The virtualization program, in some embodiments, is a hypervisor
such as ESXi.TM. provided by VMware, Inc. or other virtualization
programs. As shown in stage 102 of FIG. 1, the host computer 110
installs a host computer hypervisor 130 (dashed lines in FIG. 1
indicating software executing on a device) after receiving the
host-computer hypervisor program 115. After installing the
host-computer virtualization program 115, the host computer 110 is
able to provide virtual resources (e.g., compute nodes, virtual
switches, virtual storage, etc.) based on the physical resources
120 of the host computer 110.
[0034] After, or as part of, installing (at 220) the host-computer
virtualization program, the host computer detects (at 230) that the
smart NIC operating system is included in the host-computer
virtualization program. In some embodiments, detecting (at 230)
that the smart NIC operating system is incorporated in the
host-computer virtualization program includes a set of operations
to perform to program any virtualization-capable smart NICs
connected to the host computer. The set of operations, in some
embodiments, includes an operation to detect whether a
virtualization-capable smart NIC is connected to the host
computer.
[0035] The host computer determines (at 240) that a
virtualization-capable smart NIC is connected to the host computer.
In some embodiments, determining (at 240) that a
virtualization-capable smart NIC is connected to the host computer
is part of the installation process for the host-computer
virtualization program. Determining (at 240) that a
virtualization-capable smart NIC is connected to the host computer,
in some embodiments, is based on a set of components exposed to the
host computer by the smart NIC. In some embodiments, the
host-computer virtualization program (e.g., an ESXi.TM. installer)

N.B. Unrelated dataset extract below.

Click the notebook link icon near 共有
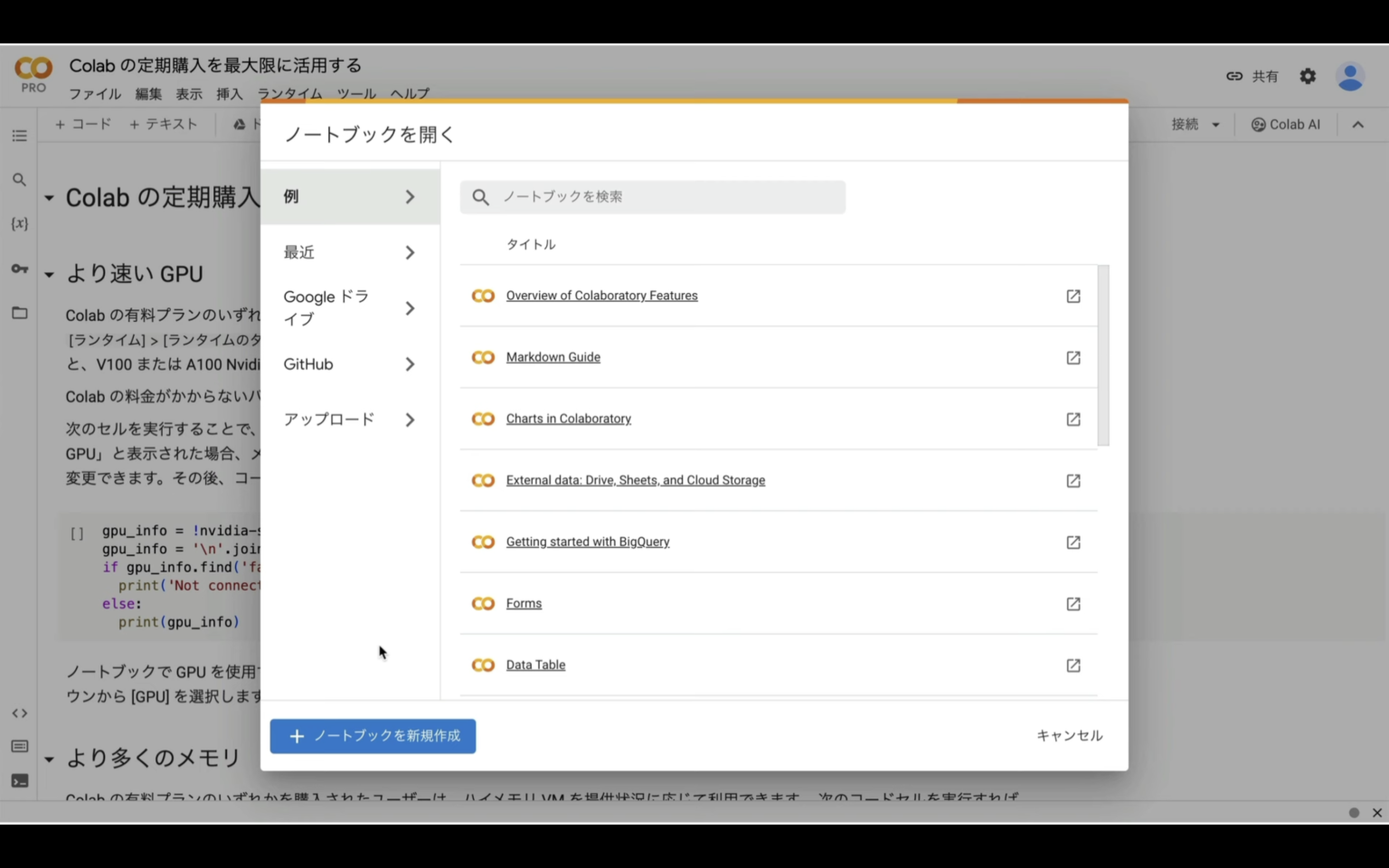click(x=1233, y=76)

queries a baseboard management controller (BMC) of the host
computer to determine (at 240) that the smart NIC is compatible
with the smart NIC operating system (e.g., a smart NIC operating
system (OS) such as ESXio.TM.). In some embodiments, a
virtualization-capable smart NIC is identified to the connected
host computer during a previously-performed process that configures
the connection between the host-computer virtualization program
computer and the smart NIC.
[0036] After determining (at 240) that a virtualization-capable
smart NIC is connected to the host computer, the host computer
provides (at 250) the smart NIC operating system to the smart NIC
for the smart NIC to install a virtualization layer to enable the
smart NIC to share resources on the smart NIC. FIG. 1 illustrates,
in stage 102, that the host computer 110 sends the smart NIC
operating system 145 to smart NIC 140 for the smart NIC 140 to
install a smart NIC operating system. In stage 103 of FIG. 1, the
smart NIC 140 installs smart NIC operating system 160 to enable
virtualization of the physical resources 150 of the smart NIC
140.
[0037] In some embodiments, providing (at 250) the smart NIC
operating system for the smart NIC to install the smart NIC
operating system includes multiple sub-operations. FIG. 3
conceptually illustrates a process 300 that, in some embodiments,
represents the sub-operations that are included in operation 250.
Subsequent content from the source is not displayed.